In the next six months, the truly unique U.S. Presidential election will begin to overshadow both these market drivers, as it should. The candidates are far apart in their views on a host of issues, so the outcome will matter. Only rarely in history (1860 and 1944 come to mind) has the choice of a Vice Presidential candidate loomed as important. While Las Vegas oddsmakers currently favor one of the two contenders, November is still a long way away. Which one is better for market valuations or economic progress is for the voters and investors to decide.

I cast my vote for prudence.

Sincerely,

Robert W. Kleinschmidt
Chairman

Semi-Annual Report | 1

The Tocqueville Fund

Dear Fellow Shareholder,

Equity markets reached record highs before pulling back slightly over the six-month period ended April 30, 2024. Overall, the period was marked by economic stability and hope for a more accommodative monetary policy even if that hope has remained somewhat unrequited thus far. In recent weeks there have been reports of consumers slowing spending in the face of perhaps dwindling savings from leftover COVID stimulus or pressures from inflation and yet investors seem convinced that a recession is not yet in view.

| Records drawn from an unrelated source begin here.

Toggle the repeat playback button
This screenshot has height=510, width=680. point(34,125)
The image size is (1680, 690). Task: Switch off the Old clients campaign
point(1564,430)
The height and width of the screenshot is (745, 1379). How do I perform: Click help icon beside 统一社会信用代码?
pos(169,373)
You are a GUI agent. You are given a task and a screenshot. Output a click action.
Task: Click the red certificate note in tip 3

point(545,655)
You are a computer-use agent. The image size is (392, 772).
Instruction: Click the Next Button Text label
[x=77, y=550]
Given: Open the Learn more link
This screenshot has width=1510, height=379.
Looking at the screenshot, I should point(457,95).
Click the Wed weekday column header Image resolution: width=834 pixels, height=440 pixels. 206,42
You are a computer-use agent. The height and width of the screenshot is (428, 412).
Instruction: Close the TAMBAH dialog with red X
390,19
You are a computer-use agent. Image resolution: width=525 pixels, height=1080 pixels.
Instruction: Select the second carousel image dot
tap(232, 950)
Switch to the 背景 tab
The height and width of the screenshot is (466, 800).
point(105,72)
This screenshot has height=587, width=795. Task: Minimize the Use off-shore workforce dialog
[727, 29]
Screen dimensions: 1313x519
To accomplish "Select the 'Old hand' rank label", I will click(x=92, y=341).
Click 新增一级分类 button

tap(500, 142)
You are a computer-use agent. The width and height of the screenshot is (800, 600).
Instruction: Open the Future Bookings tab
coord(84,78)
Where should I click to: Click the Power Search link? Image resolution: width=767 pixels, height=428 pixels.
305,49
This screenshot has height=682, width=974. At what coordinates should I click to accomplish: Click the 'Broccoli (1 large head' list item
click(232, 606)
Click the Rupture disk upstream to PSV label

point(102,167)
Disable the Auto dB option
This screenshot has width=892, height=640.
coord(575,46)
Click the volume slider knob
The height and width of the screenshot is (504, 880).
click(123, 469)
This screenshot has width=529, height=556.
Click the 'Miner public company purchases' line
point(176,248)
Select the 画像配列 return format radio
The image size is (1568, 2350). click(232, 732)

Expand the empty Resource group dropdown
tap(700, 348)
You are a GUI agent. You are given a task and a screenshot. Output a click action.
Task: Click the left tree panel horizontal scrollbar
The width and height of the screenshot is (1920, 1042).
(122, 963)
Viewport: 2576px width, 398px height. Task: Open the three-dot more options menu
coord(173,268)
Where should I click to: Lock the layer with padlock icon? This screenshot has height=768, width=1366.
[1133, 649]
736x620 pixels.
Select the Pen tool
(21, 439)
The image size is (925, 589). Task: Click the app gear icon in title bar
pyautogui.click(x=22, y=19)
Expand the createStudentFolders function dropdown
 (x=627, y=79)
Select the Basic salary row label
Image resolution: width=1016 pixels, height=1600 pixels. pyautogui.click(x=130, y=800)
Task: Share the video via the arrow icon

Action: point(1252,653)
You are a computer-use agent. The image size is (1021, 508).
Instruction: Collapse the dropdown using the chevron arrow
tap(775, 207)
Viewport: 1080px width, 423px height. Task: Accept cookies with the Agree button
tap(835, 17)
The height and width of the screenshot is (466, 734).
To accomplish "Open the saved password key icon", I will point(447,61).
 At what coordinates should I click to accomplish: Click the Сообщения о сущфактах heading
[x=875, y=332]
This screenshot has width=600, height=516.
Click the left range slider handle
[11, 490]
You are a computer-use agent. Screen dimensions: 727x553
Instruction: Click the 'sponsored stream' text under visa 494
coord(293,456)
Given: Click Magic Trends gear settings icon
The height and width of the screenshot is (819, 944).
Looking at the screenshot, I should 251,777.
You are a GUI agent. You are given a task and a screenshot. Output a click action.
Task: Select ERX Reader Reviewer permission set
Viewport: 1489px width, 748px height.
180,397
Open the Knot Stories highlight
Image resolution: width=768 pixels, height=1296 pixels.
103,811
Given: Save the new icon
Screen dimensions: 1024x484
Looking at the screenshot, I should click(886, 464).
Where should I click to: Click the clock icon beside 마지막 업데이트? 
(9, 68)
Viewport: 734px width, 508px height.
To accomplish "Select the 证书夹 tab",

Market performance remains driven by the "Magnificent Seven" (Alphabet, Amazon, Apple, Meta Platforms, Microsoft, Nvidia and Tesla), so there is a vulnerability caused by continued concentration that seems very difficult to shake given the growth disparity between those large cap technology stocks propelled by enthusiasm for AI and anything else related thereto and the rest of the economy.

During the period, Ten-Year Treasury yields were somewhat flat after recovering from a dip in the early months and the yield curve also remained a bit inverted. High yield spreads are still quite tight, and the market seems to be saying defaults will remain low given the perceptions about the outlook for a recession. There just is not much of a premium in investment grade corporate bonds either. Indeed, we find it hard to see how anyone would want to own a bond with a maturity beyond more than a couple of years given the prospect of continued inflation and rising fiscal burdens.

Commodities were mixed during the period with precious metals moving higher, particularly gold, which reached a new high, while oil was relatively flat and natural gas was sharply lower. Cryptocurrencies advanced following approval of spot ETF vehicles as well as perhaps reflecting some of the inflationary concerns expressed by gold.

While all sectors of the market were positive during the period, information technology, financials, and communication services were the largest contributors to the market. Real estate, utilities, and energy were the laggards.

The Fund gained 21.10% on a net basis during the period compared to the S&P 500, Russell 1000 Value and Russell 3000 Value which gained 20.98%, 17.90% and 17.87%, respectively. Information technology, industrials, and materials were the largest contributing sectors to the portfolio while real estate, utilities and healthcare were the weakest. The top individual contributors were NVIDIA, Applied Materials, QUALCOMM, Alphabet and Shopify. Paycom, Cross Country Healthcare, Pfizer, ON Semiconductor and Warner Bros. Discovery, were the greatest detractors.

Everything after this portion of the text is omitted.